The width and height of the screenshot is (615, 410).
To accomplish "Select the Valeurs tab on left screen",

----------

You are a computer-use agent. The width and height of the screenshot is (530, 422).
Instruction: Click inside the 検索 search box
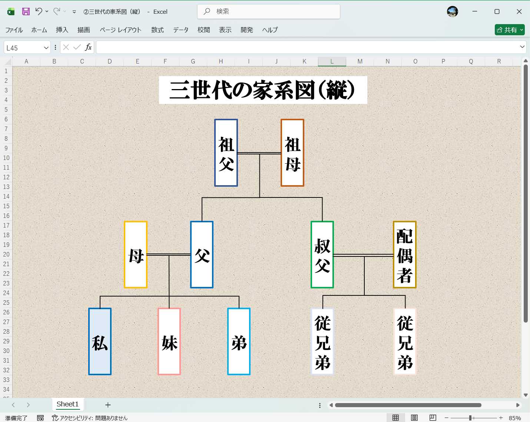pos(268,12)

----------

### [What you should do]
Throughout the material above, find each line with "screenshot" and return it.

### [Solved exercise]
The width and height of the screenshot is (615, 410).
You are a computer-use agent. The width and height of the screenshot is (530, 422).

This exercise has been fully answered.